- Citi poured $12.2 billion into technology last year, a 9% increase over 2022, according to a Q4 2023 earnings report published Friday. The company spent $11.2 billion and $9.9 billion on technology in 2022 and 2021, respectively.
- More than half of last year’s tech spend went into modernization initiatives, the report said, and the bank successfully retired nearly 400 legacy apps in the process of simplifying its technology infrastructure.
- “Modernization of our tech infrastructure is proceeding at pace, allowing us to deliver new capabilities to our clients,” CEO Jane Fraser said during a Friday earnings call. “We consolidated trading and reporting platforms and retired 6% of our legacy applications for the second year in a row.”
Citi’s billions of dollars in tech spend are part of a broad business transformation aimed at right-sizing the bank’s operations, re-architecting data infrastructure and enhancing automation.
As restructuring progresses, the company plans to cut 20,000 positions by 2026, Fraser said, including 5,000 managerial roles before the end of March.
The bank eliminated 300 senior management roles and reshuffled its tech leadership team in November, appointing Jonathan Lofthouse to co-CIO after the departure of Stuart Riley, who only held the position for three months. Earlier in the year, Citi beefed up its transformation workforce with the addition of 8,000 technologists.

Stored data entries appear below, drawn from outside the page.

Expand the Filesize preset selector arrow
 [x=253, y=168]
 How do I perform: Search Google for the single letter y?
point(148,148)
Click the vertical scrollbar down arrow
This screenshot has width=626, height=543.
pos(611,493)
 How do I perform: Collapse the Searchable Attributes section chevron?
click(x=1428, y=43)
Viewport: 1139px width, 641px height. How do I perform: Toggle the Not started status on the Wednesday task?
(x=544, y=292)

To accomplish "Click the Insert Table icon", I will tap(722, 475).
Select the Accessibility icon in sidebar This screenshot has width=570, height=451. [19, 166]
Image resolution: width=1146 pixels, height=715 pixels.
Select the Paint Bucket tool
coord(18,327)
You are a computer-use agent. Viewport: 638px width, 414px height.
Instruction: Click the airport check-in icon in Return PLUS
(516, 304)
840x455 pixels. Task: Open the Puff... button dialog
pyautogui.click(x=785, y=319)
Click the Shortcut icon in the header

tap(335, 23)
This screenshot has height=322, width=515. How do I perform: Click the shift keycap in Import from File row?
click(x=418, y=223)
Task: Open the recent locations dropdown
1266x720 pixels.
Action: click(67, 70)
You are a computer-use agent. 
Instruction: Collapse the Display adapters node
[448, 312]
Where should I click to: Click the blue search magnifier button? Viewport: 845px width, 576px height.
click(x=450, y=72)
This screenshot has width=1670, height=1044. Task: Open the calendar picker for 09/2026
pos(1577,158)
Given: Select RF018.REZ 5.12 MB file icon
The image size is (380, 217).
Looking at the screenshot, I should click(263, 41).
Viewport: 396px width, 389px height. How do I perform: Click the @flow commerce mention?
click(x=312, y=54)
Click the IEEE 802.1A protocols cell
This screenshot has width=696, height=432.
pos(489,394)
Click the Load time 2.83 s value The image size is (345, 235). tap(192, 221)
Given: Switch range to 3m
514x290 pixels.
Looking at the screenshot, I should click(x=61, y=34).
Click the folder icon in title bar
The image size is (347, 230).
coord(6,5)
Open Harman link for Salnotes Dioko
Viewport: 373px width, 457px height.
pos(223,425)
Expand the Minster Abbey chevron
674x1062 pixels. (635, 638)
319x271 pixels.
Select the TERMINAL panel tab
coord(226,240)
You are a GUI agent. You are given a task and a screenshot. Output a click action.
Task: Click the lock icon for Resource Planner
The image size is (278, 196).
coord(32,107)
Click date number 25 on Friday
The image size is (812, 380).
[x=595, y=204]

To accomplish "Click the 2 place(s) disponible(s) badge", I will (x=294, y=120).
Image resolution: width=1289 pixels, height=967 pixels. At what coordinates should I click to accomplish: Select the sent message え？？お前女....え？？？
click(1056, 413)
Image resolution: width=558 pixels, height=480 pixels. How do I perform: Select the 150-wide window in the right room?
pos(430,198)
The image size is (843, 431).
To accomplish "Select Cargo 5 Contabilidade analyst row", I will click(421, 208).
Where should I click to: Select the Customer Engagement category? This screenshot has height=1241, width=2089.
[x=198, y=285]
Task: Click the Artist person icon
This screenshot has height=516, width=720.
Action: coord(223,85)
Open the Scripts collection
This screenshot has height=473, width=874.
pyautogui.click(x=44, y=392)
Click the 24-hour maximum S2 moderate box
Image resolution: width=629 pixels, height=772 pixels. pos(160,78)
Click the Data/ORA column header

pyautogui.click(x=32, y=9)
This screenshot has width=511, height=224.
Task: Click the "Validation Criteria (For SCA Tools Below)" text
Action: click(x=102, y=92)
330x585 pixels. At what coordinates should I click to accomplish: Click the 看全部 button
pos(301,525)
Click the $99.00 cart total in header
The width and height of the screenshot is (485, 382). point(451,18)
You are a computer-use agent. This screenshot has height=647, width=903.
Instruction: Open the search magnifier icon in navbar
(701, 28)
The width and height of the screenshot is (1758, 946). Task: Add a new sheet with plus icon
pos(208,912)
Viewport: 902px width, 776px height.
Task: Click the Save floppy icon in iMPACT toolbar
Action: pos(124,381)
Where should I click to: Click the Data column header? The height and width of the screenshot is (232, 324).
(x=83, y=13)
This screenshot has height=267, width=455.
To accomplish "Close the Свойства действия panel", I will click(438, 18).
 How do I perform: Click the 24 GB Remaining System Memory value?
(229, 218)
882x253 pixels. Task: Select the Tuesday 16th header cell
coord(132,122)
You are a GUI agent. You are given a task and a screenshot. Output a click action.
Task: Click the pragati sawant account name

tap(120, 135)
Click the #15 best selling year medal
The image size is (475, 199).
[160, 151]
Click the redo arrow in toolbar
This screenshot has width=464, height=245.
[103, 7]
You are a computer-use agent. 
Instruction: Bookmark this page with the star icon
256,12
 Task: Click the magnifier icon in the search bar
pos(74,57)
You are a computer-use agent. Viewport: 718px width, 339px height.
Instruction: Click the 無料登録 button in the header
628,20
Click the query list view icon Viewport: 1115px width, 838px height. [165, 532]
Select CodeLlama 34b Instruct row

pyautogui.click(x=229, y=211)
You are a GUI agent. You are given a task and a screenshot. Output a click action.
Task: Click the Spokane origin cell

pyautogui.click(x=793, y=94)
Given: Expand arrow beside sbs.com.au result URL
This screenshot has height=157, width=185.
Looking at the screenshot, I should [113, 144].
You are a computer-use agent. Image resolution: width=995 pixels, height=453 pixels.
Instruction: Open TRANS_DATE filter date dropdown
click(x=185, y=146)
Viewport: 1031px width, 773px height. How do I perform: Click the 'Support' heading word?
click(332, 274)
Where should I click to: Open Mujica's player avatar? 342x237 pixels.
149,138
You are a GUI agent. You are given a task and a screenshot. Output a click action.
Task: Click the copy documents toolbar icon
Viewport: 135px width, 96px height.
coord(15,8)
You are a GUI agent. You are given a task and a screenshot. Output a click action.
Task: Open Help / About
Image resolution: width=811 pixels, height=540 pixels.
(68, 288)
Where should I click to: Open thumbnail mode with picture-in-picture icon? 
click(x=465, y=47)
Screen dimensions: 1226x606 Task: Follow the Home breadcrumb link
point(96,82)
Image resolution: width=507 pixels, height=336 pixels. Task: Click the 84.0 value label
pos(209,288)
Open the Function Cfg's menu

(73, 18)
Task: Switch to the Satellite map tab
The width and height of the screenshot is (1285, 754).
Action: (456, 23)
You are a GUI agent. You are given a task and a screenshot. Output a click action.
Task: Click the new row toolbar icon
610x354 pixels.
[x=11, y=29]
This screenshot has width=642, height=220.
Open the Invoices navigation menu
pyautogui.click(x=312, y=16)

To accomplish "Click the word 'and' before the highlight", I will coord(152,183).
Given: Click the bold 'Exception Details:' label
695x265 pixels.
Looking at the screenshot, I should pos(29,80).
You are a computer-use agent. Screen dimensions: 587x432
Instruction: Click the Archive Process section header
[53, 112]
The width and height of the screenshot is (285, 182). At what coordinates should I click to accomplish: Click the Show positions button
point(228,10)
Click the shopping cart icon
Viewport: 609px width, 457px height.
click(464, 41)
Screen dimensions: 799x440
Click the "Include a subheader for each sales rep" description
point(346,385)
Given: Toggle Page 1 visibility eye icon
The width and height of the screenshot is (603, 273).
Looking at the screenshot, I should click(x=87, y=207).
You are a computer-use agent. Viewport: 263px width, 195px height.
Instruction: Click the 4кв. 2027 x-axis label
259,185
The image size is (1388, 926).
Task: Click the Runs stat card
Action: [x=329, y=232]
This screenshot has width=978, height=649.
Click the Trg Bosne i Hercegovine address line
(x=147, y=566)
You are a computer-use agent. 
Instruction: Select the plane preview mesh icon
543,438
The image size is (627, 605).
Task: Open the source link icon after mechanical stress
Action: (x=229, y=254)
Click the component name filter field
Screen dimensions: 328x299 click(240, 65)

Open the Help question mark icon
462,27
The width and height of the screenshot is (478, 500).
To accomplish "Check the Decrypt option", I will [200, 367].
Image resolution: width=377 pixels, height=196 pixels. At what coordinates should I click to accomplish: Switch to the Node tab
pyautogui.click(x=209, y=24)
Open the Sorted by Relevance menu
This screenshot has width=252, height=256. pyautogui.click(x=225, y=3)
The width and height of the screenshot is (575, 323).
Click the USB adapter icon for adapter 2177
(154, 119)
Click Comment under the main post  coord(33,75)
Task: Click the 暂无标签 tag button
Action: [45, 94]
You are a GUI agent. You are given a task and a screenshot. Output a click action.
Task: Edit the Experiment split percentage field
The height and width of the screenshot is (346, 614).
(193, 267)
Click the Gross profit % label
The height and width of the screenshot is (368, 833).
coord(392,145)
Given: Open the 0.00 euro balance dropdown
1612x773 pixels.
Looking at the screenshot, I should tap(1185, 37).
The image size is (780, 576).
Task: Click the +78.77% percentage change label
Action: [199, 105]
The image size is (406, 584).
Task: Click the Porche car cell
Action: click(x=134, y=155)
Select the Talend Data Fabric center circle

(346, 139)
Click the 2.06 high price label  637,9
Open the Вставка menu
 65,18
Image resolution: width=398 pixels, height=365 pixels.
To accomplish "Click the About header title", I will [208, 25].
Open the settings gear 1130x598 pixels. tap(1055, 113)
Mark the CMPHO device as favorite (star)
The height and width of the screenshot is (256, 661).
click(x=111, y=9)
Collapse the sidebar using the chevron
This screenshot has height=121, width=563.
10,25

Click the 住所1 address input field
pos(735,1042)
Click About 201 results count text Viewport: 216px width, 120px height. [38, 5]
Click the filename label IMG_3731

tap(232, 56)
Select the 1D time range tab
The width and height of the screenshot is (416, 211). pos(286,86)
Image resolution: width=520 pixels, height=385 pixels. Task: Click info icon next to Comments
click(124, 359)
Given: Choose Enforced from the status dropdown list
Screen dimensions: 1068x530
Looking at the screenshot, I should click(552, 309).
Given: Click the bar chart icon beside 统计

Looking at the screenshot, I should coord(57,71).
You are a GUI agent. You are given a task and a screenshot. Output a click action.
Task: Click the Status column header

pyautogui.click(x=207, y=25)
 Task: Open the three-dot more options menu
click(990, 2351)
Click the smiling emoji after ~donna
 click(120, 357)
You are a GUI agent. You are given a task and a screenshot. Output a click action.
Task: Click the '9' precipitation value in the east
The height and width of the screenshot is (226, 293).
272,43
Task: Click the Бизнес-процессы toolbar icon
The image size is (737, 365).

“In 2023, we've seen a shift from consulting expenses to technology and compensation as we've gotten deeper into the execution of our transformation, and you should expect to see this trend continue,” CFO Mark Mason said Friday.
The company reported a net loss of $1.8 billion on revenues of $17.4 billion during the last three months of 2023 but had net income of $9.2 billion for the year.
The goal is for tech investments to drive transformation and revenue, Mason said.
“Beyond transformation, our technology investments are also focused on digital innovation, new product development, client experience enhancements and areas that support our infrastructure like cloud and cyber,” Mason said.